Looking for a control valve for the old style Meyers engine driven hydraulic systems......lift/angle control box if you will...some refer to it as the Monarch valve as that was it's manufactuer


----------



## Hairy (Dec 16, 2003)

PS:
Any help or advice gladly taken


----------



## Hairy (Dec 16, 2003)

Please keep looking


----------



## mavrim (Oct 28, 2003)

*valve*

I was searching ebay a few moments ago for "meyer snow" and I saw an older meyer valve. Also check your local junk yards !

Meyer valve on Ebay:


----------



## Hairy (Dec 16, 2003)

Thanks for looking..........I saw that valve and it's not an original valve...it is a three spool valve.....would never have been on original truck as far as I know!
See the three levers? Someone probably replaced the original with this one...something off a piece of equipment.....problem is plow pumps usually don't supply enough GPM to make thes larger valves work properly!
Keep Hunting and I Thank You


----------



## tvpierce (Aug 7, 2003)

Hairy,

First off, welcome to PlowSite. Good to hear from another Adirondacker -- I'm originally from Inlet, NY and get back there several times a year to see my folks.

As far as your valve body, my only experience is with Fisher under-hood/belt-driven hydraulics. But I don't see any reason why a Fisher valve body wouldn't work with your Meyer set-up. My guess would be that the fittings are even the same -- but if they're not, they could be easily adapted. The reason you may want to go the Fisher route is that they are much more readily available. There are more of them around than the Meyers -- so you'll have a better chance at finding one used -- and if you prefer, Fisher dealers still sell them new.

There's a place out here in Maine that sells used plows and plow parts. I've ordered from them and they shipped my parts to my house (they're located in Bangor -- about 2 hours from me).
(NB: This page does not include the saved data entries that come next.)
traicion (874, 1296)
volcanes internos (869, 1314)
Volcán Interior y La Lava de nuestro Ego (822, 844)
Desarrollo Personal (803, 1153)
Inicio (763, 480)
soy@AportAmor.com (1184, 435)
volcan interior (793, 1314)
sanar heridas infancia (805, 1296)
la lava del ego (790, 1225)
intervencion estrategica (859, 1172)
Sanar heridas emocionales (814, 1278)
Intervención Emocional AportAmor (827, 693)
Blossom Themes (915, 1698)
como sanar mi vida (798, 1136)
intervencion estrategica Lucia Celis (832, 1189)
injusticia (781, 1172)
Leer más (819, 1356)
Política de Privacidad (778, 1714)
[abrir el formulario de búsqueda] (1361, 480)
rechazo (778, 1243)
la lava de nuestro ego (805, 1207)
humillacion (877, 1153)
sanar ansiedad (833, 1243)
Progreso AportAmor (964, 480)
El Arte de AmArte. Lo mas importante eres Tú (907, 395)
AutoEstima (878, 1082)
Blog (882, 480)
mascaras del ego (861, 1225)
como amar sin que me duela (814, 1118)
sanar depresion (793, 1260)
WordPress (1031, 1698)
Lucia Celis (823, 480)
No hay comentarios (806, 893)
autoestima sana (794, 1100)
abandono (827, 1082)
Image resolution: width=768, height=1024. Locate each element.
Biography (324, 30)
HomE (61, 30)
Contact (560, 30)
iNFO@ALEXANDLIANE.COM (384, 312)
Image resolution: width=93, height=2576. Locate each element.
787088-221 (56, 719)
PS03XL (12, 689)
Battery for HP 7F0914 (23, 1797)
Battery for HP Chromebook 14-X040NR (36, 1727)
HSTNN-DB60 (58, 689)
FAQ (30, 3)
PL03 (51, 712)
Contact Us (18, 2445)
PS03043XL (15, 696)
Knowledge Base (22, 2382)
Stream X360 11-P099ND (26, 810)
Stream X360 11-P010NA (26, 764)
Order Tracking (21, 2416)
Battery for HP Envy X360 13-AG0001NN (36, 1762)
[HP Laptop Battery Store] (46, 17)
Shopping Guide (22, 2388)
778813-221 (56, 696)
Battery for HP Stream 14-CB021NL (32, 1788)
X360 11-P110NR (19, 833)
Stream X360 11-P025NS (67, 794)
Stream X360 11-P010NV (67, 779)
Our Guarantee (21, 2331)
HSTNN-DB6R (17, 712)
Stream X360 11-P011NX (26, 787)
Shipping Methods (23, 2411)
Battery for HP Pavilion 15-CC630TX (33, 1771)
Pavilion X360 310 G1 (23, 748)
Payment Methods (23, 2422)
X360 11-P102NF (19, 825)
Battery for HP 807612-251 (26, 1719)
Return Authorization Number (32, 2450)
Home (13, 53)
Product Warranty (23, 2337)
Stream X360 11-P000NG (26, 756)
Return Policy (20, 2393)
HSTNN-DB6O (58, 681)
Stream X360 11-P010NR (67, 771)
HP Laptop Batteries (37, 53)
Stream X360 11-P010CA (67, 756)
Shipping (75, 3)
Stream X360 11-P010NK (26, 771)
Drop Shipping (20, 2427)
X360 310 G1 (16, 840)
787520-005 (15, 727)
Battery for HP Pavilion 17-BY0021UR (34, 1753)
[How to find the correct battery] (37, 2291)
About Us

PM me if you need the info.

Jeff Pierce


----------



## tvpierce (Aug 7, 2003)

Hairy,

Here's the pix of the Fisher valve body on my Jeep:


----------



## phoenix827 (Nov 15, 2003)

TV, Do you have any worries about blowing hoses? I see yours are missing the outer covering just like mine, I was afraid they would blow and burn my truck up if I left them. Any ideas how to tell if they will hold?


----------



## Hairy (Dec 16, 2003)

Mine have no covering ....thats the way they were.......If it's an issue replace the hoses it's cheaper than your truck, if you think they ae bad..........Really no way to tell....a brand new hose can let go sometime......but not likely
Keep Plowing Brother:waving:


----------



## Night_Sailor (Jan 5, 2004)

Northern Tool and Equipment at 800-533-5545 

Part Number 2014-1403 should work with a little fiddling.

Good luck.


----------



## Hairy (Dec 16, 2003)

Thanks all.....got a valve from Illinois.....working good now


----------



## PLOWMAN45 (Jul 2, 2003)

i have seen that manifold for sale i think CPW or Mill Supply


----------